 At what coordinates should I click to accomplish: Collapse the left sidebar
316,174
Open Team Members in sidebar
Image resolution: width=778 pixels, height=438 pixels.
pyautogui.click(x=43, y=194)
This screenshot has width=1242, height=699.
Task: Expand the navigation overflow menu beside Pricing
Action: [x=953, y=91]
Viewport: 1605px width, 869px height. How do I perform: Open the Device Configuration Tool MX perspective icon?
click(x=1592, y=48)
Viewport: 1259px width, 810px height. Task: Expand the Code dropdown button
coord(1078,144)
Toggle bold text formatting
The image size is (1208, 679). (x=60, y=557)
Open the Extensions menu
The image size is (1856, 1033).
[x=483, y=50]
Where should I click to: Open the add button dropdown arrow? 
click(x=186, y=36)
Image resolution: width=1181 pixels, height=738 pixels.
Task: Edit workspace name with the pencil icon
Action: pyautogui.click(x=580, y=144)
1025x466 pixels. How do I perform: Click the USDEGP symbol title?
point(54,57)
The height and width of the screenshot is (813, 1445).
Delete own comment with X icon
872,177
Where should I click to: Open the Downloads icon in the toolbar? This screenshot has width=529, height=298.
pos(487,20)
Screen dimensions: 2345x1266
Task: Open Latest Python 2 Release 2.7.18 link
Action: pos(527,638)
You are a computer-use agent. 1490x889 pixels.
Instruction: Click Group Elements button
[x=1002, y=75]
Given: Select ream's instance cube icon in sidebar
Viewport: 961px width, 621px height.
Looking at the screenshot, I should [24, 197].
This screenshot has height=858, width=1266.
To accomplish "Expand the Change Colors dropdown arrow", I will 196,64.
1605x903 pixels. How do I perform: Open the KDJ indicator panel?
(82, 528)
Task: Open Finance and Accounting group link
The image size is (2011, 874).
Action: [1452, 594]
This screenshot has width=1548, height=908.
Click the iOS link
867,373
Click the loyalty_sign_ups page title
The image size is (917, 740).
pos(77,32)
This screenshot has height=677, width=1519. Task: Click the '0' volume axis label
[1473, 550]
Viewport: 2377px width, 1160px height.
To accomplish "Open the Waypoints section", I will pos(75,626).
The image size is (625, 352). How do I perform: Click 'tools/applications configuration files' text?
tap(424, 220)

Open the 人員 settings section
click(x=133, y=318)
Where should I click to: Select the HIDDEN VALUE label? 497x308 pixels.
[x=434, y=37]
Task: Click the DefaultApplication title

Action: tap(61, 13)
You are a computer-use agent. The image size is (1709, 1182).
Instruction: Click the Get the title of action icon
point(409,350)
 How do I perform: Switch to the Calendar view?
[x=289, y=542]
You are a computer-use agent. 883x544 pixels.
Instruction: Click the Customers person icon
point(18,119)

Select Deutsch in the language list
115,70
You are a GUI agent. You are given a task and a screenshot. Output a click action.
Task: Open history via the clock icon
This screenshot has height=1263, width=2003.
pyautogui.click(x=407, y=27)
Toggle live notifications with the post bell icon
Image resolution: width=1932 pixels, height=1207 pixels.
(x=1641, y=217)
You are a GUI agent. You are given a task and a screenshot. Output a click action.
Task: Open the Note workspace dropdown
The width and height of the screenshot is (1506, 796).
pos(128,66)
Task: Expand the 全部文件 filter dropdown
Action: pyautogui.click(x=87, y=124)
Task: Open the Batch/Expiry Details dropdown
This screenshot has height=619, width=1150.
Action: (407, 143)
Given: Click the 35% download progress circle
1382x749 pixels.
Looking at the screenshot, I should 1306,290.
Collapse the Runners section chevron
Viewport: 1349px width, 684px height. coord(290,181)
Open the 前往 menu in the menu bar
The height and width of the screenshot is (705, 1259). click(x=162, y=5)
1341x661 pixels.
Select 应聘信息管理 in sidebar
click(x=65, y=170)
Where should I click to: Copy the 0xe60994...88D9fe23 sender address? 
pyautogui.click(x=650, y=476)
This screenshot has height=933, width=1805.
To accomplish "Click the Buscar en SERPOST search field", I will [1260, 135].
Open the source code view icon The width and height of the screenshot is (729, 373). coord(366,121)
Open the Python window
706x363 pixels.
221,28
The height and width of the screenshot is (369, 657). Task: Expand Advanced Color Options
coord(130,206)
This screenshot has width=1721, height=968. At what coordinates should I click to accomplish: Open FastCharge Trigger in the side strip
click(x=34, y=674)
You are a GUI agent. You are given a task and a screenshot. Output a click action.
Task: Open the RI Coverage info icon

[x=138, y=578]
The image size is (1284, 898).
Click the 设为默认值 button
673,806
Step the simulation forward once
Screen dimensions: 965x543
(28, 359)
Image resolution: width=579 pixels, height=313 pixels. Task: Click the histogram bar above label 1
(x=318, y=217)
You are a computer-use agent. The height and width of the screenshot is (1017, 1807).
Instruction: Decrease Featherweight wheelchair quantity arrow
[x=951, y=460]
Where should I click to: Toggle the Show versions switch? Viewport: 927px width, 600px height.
:::::
▶ WHAT YOU WILL DO
Write out every entry again, exactly as it appears.

▶ REPLY TO THE TASK
 At what coordinates should I click to accomplish: Collapse the left sidebar
316,174
Open Team Members in sidebar
Image resolution: width=778 pixels, height=438 pixels.
pyautogui.click(x=43, y=194)
This screenshot has width=1242, height=699.
Task: Expand the navigation overflow menu beside Pricing
Action: [x=953, y=91]
Viewport: 1605px width, 869px height. How do I perform: Open the Device Configuration Tool MX perspective icon?
click(x=1592, y=48)
Viewport: 1259px width, 810px height. Task: Expand the Code dropdown button
coord(1078,144)
Toggle bold text formatting
The image size is (1208, 679). (x=60, y=557)
Open the Extensions menu
The image size is (1856, 1033).
[x=483, y=50]
Where should I click to: Open the add button dropdown arrow? 
click(x=186, y=36)
Image resolution: width=1181 pixels, height=738 pixels.
Task: Edit workspace name with the pencil icon
Action: pyautogui.click(x=580, y=144)
1025x466 pixels. How do I perform: Click the USDEGP symbol title?
point(54,57)
The height and width of the screenshot is (813, 1445).
Delete own comment with X icon
872,177
Where should I click to: Open the Downloads icon in the toolbar? This screenshot has width=529, height=298.
pos(487,20)
Screen dimensions: 2345x1266
Task: Open Latest Python 2 Release 2.7.18 link
Action: pos(527,638)
You are a computer-use agent. 1490x889 pixels.
Instruction: Click Group Elements button
[x=1002, y=75]
Given: Select ream's instance cube icon in sidebar
Viewport: 961px width, 621px height.
Looking at the screenshot, I should [24, 197].
This screenshot has height=858, width=1266.
To accomplish "Expand the Change Colors dropdown arrow", I will 196,64.
1605x903 pixels. How do I perform: Open the KDJ indicator panel?
(82, 528)
Task: Open Finance and Accounting group link
The image size is (2011, 874).
Action: [1452, 594]
This screenshot has width=1548, height=908.
Click the iOS link
867,373
Click the loyalty_sign_ups page title
The image size is (917, 740).
pos(77,32)
This screenshot has height=677, width=1519. Task: Click the '0' volume axis label
[1473, 550]
Viewport: 2377px width, 1160px height.
To accomplish "Open the Waypoints section", I will pos(75,626).
The image size is (625, 352). How do I perform: Click 'tools/applications configuration files' text?
tap(424, 220)

Open the 人員 settings section
click(x=133, y=318)
Where should I click to: Select the HIDDEN VALUE label? 497x308 pixels.
[x=434, y=37]
Task: Click the DefaultApplication title

Action: tap(61, 13)
You are a computer-use agent. The image size is (1709, 1182).
Instruction: Click the Get the title of action icon
point(409,350)
 How do I perform: Switch to the Calendar view?
[x=289, y=542]
You are a computer-use agent. 883x544 pixels.
Instruction: Click the Customers person icon
point(18,119)

Select Deutsch in the language list
115,70
You are a GUI agent. You are given a task and a screenshot. Output a click action.
Task: Open history via the clock icon
This screenshot has height=1263, width=2003.
pyautogui.click(x=407, y=27)
Toggle live notifications with the post bell icon
Image resolution: width=1932 pixels, height=1207 pixels.
(x=1641, y=217)
You are a GUI agent. You are given a task and a screenshot. Output a click action.
Task: Open the Note workspace dropdown
The width and height of the screenshot is (1506, 796).
pos(128,66)
Task: Expand the 全部文件 filter dropdown
Action: pyautogui.click(x=87, y=124)
Task: Open the Batch/Expiry Details dropdown
This screenshot has height=619, width=1150.
Action: (407, 143)
Given: Click the 35% download progress circle
1382x749 pixels.
Looking at the screenshot, I should 1306,290.
Collapse the Runners section chevron
Viewport: 1349px width, 684px height. coord(290,181)
Open the 前往 menu in the menu bar
The height and width of the screenshot is (705, 1259). click(x=162, y=5)
1341x661 pixels.
Select 应聘信息管理 in sidebar
click(x=65, y=170)
Where should I click to: Copy the 0xe60994...88D9fe23 sender address? 
pyautogui.click(x=650, y=476)
This screenshot has height=933, width=1805.
To accomplish "Click the Buscar en SERPOST search field", I will [1260, 135].
Open the source code view icon The width and height of the screenshot is (729, 373). coord(366,121)
Open the Python window
706x363 pixels.
221,28
The height and width of the screenshot is (369, 657). Task: Expand Advanced Color Options
coord(130,206)
This screenshot has width=1721, height=968. At what coordinates should I click to accomplish: Open FastCharge Trigger in the side strip
click(x=34, y=674)
You are a GUI agent. You are given a task and a screenshot. Output a click action.
Task: Open the RI Coverage info icon

[x=138, y=578]
The image size is (1284, 898).
Click the 设为默认值 button
673,806
Step the simulation forward once
Screen dimensions: 965x543
(28, 359)
Image resolution: width=579 pixels, height=313 pixels. Task: Click the histogram bar above label 1
(x=318, y=217)
You are a computer-use agent. The height and width of the screenshot is (1017, 1807).
Instruction: Decrease Featherweight wheelchair quantity arrow
[x=951, y=460]
Where should I click to: Toggle the Show versions switch? Viewport: 927px width, 600px height.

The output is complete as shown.